» **TASK INPUTS**:
══════════════════════════════

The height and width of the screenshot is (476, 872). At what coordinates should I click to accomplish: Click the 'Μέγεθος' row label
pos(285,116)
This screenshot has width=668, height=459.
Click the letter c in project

══════════════════════════════

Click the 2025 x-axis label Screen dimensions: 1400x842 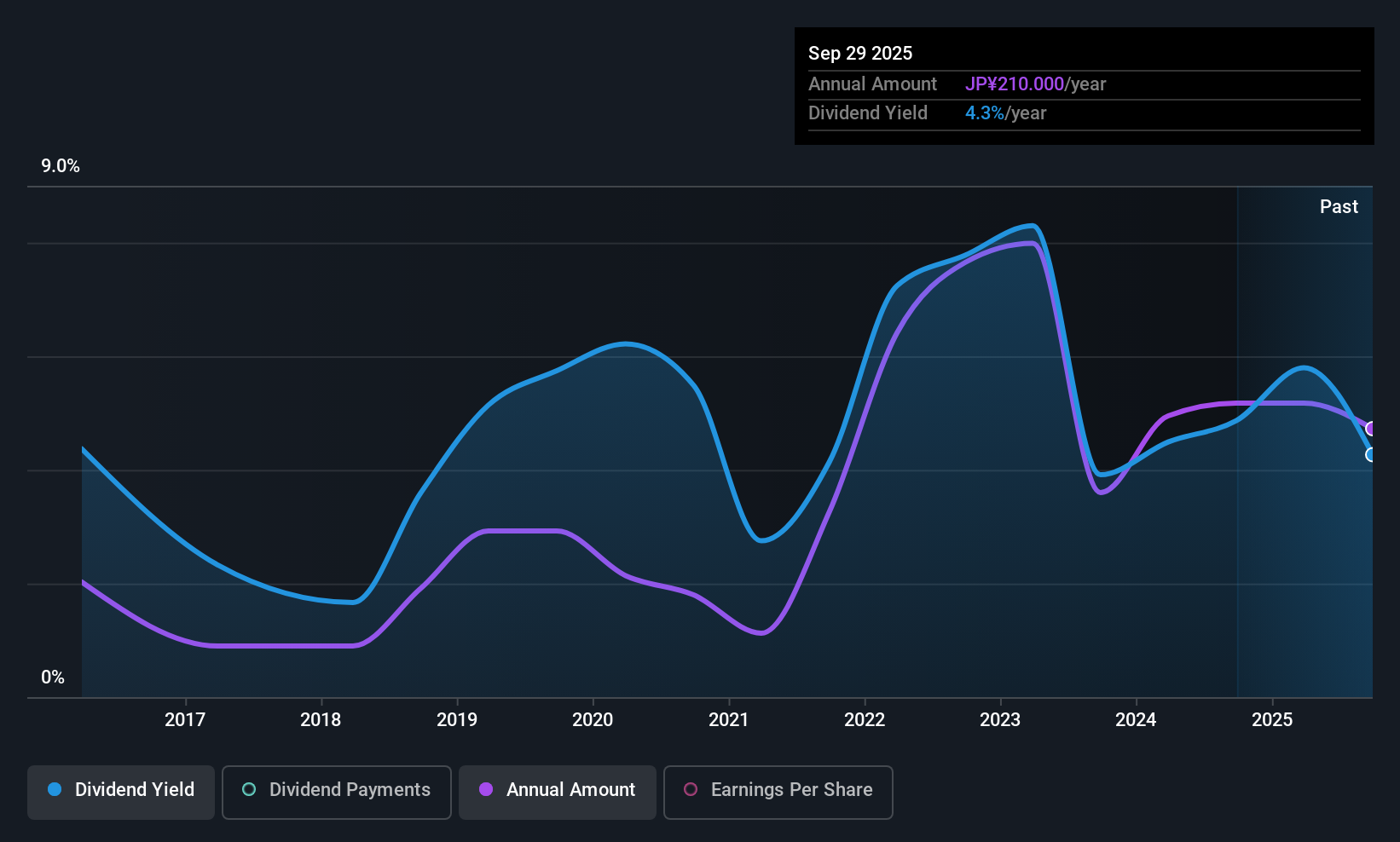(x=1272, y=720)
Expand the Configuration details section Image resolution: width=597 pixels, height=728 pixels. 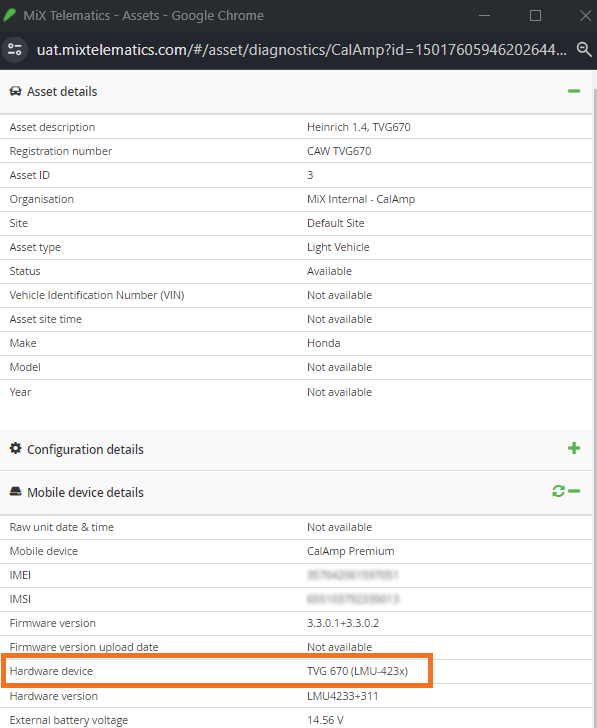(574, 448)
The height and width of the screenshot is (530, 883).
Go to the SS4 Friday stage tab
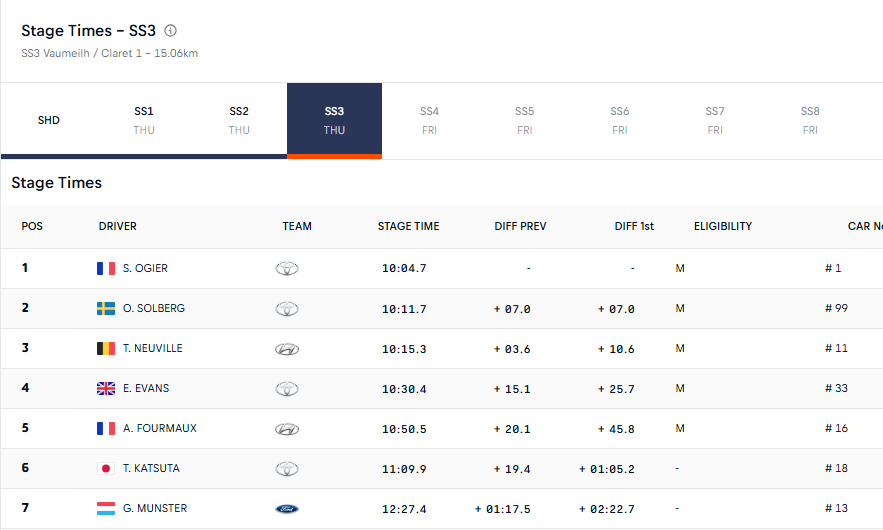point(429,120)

══════════════════════════════

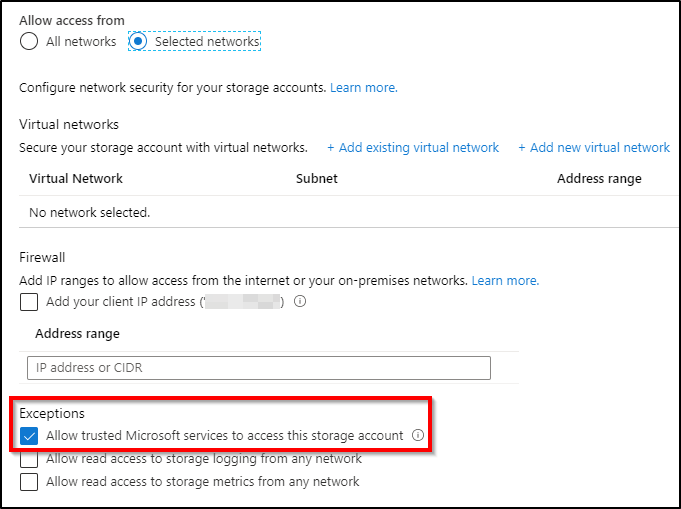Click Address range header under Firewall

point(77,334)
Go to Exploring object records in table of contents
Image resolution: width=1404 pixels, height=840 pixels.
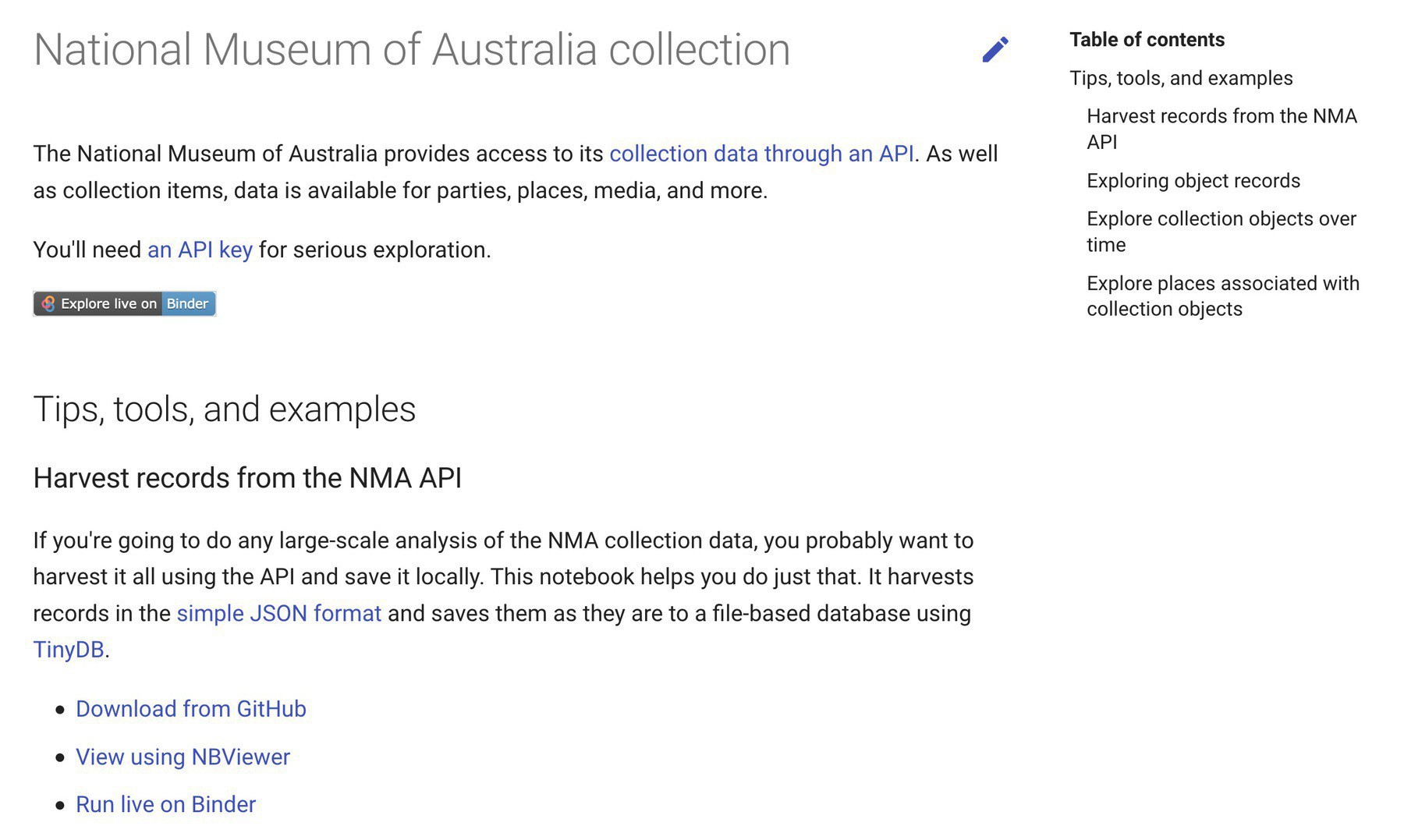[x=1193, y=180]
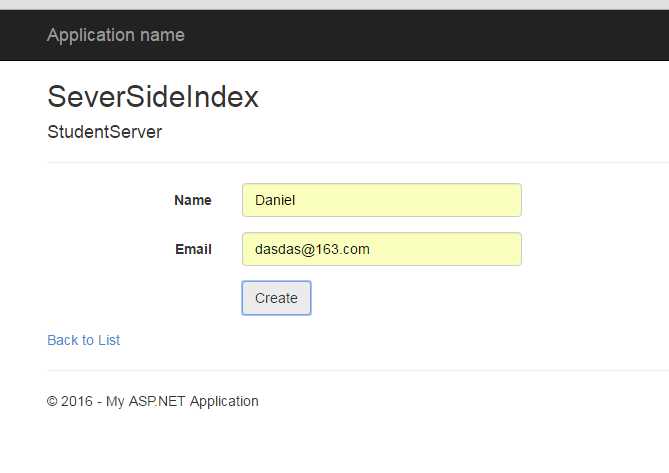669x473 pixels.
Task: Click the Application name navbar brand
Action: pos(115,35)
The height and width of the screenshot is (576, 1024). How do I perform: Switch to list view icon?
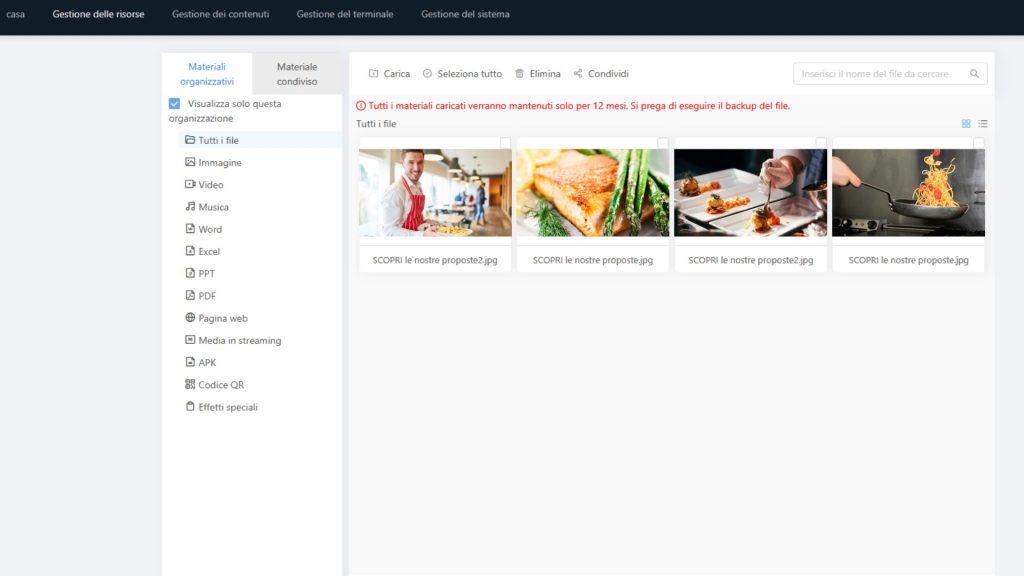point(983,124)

══════════════════════════════

» **WHAT IS BEING ASKED**: Would you retype the lines above from the one with "The height and width of the screenshot is (476, 872)." down to the one with "Click the letter c in project", word for word, both ends included and no other lines?

» **RESULT**:
The height and width of the screenshot is (476, 872). At what coordinates should I click to accomplish: Click the 'Μέγεθος' row label
pos(285,116)
This screenshot has width=668, height=459.
Click the letter c in project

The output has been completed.